**** Material provided ****
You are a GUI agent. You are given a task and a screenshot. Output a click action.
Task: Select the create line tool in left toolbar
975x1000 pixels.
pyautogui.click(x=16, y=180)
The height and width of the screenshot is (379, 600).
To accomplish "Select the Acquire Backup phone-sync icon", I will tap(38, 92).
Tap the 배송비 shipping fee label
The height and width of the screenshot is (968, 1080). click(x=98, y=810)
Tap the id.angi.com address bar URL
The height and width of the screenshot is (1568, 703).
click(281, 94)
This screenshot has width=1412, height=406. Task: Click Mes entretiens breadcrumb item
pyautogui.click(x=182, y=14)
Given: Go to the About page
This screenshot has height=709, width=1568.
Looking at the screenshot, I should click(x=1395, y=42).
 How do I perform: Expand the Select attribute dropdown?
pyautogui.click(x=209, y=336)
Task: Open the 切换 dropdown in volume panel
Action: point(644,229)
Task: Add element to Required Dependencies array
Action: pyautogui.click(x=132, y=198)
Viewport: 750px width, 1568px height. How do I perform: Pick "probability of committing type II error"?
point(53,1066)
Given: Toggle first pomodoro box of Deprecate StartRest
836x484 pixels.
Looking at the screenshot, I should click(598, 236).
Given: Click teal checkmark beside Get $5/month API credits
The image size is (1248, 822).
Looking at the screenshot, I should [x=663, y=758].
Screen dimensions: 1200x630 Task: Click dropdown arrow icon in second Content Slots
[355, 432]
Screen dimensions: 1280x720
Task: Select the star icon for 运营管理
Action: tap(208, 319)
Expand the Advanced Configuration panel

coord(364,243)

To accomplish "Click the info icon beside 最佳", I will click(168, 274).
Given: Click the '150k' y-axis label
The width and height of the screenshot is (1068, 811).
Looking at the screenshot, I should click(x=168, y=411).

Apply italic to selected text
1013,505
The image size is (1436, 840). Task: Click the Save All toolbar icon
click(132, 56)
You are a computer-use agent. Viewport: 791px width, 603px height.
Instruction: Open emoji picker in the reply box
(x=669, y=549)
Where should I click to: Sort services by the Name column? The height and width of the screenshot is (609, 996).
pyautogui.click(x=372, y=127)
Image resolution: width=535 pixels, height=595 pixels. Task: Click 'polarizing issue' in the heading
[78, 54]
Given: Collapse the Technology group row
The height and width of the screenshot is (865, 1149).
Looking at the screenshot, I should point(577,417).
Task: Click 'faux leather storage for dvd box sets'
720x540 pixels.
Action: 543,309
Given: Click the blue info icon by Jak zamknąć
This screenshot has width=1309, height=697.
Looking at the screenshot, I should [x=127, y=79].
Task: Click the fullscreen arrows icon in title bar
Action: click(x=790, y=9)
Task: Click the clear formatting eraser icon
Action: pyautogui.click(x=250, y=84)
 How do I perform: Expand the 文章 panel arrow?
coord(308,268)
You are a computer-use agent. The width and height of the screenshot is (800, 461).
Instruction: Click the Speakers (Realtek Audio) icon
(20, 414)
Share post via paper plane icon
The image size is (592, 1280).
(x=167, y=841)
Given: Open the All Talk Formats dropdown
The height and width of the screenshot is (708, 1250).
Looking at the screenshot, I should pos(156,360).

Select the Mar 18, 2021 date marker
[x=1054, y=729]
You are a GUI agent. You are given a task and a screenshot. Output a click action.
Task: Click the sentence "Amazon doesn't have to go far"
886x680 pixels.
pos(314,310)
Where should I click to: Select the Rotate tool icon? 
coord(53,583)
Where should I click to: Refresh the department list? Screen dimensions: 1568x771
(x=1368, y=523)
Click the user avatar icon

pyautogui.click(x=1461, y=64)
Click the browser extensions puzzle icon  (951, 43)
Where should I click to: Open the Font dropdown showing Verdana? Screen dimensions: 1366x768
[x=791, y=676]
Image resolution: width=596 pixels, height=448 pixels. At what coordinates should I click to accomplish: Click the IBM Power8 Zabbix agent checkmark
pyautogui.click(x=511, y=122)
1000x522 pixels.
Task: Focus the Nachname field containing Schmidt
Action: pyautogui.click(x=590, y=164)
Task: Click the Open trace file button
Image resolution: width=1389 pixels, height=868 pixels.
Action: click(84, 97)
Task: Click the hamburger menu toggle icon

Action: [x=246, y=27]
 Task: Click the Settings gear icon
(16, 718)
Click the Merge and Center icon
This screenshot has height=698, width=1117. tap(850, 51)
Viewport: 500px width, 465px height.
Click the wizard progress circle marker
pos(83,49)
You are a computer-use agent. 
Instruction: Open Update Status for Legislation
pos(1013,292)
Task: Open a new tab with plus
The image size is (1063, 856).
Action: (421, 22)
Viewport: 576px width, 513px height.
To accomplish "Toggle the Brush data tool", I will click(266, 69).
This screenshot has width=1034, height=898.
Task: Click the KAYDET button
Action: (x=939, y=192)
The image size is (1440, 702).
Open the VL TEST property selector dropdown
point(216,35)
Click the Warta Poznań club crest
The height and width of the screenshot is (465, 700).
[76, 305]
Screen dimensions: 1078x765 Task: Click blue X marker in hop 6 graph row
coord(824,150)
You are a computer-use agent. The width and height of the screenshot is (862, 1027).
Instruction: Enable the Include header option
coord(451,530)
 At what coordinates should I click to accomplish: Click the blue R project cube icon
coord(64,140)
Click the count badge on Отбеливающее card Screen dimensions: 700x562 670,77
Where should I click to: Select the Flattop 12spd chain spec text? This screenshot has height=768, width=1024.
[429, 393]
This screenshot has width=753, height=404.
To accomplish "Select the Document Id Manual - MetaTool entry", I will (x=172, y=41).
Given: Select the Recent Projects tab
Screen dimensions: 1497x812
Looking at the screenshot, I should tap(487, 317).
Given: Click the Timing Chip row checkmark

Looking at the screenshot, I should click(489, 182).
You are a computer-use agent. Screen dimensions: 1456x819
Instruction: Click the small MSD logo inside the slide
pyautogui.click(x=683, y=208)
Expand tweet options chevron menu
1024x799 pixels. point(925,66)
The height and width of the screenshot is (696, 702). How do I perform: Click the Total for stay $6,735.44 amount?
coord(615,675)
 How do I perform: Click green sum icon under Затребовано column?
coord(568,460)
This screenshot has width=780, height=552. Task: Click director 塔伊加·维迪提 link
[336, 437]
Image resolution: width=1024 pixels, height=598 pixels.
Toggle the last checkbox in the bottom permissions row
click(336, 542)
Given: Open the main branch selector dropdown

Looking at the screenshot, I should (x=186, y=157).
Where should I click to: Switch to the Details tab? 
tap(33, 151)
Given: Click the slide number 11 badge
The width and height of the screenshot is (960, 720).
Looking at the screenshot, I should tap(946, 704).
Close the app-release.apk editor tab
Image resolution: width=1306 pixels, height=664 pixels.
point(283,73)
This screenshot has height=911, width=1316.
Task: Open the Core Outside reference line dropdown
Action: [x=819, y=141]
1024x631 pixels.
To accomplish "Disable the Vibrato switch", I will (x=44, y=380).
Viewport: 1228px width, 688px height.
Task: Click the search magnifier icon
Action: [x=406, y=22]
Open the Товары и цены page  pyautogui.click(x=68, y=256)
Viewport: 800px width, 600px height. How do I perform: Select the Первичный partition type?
****
Please reproduce, exactly as they appear above, the lines from the line containing "You are a computer-use agent. Viewport: 791px" up to and including the line containing "Given: Click the blue".

# Response below
You are a computer-use agent. Viewport: 791px width, 603px height.
Instruction: Open emoji picker in the reply box
(x=669, y=549)
Where should I click to: Sort services by the Name column? The height and width of the screenshot is (609, 996).
pyautogui.click(x=372, y=127)
Image resolution: width=535 pixels, height=595 pixels. Task: Click 'polarizing issue' in the heading
[78, 54]
Given: Collapse the Technology group row
The height and width of the screenshot is (865, 1149).
Looking at the screenshot, I should point(577,417).
Task: Click 'faux leather storage for dvd box sets'
720x540 pixels.
Action: 543,309
Given: Click the blue info icon by Jak zamknąć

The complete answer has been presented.